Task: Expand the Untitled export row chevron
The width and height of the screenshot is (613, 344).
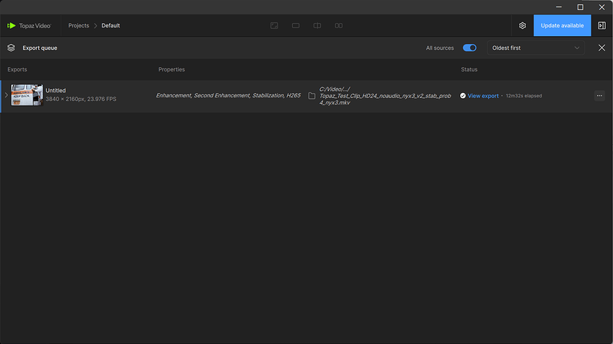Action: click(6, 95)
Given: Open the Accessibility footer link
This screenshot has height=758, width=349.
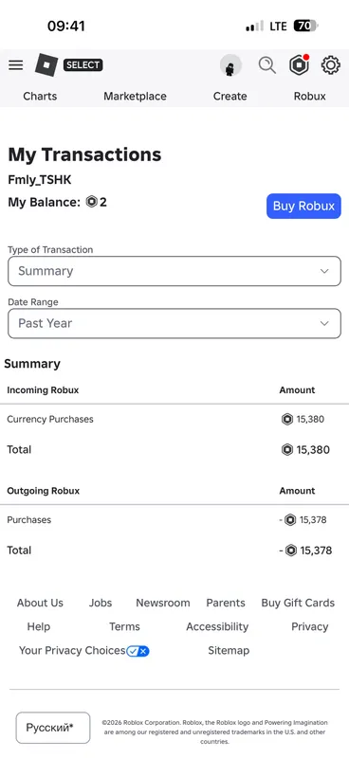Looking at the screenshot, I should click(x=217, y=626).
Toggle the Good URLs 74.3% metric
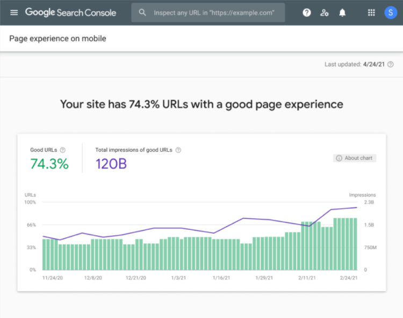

========

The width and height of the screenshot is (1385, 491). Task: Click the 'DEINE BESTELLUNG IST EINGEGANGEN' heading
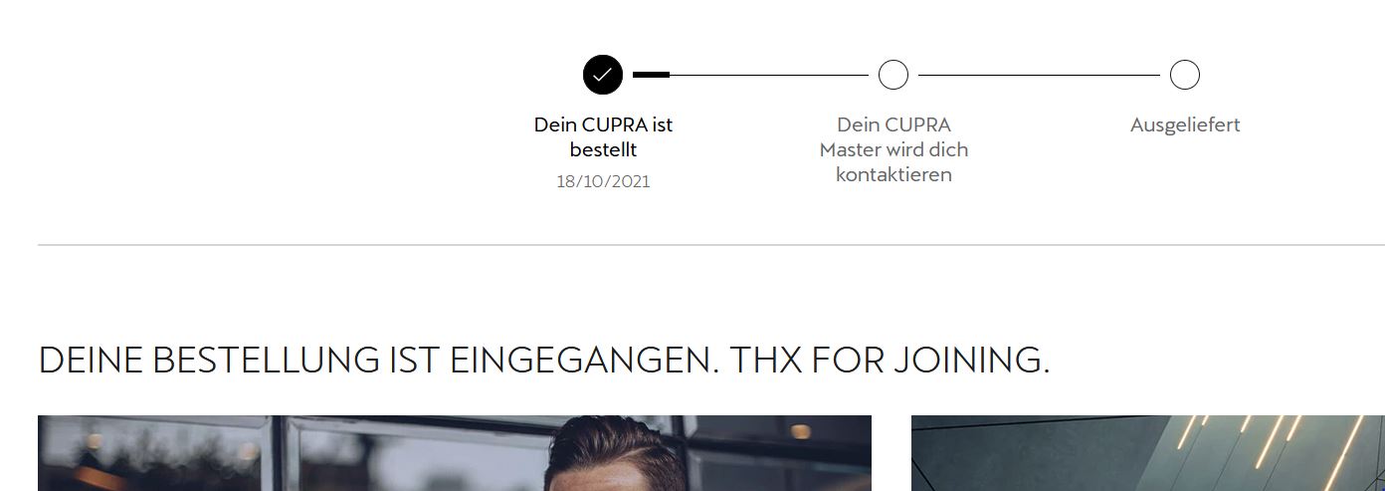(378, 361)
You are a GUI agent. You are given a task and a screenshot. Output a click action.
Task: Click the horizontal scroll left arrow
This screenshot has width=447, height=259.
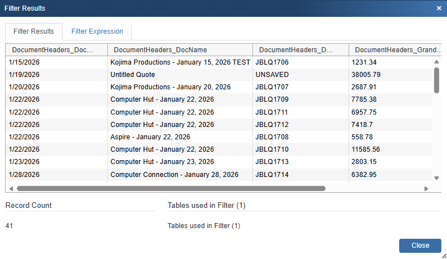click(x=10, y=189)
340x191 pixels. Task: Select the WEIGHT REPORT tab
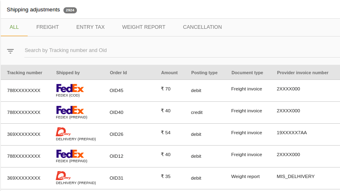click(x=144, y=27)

========

◆ TASK STATEMENT ◆
The answer must be the lines above from the one containing "Task: Expand the Untitled export row chevron" through the one containing "Toggle the Good URLs 74.3% metric", reproduced exactly, with no pictures and nothing else.

◆ EXERCISE ANSWER ◆
Task: Expand the Untitled export row chevron
The width and height of the screenshot is (613, 344).
Action: click(6, 95)
Given: Open the Accessibility footer link
This screenshot has height=758, width=349.
Looking at the screenshot, I should click(x=217, y=626).
Toggle the Good URLs 74.3% metric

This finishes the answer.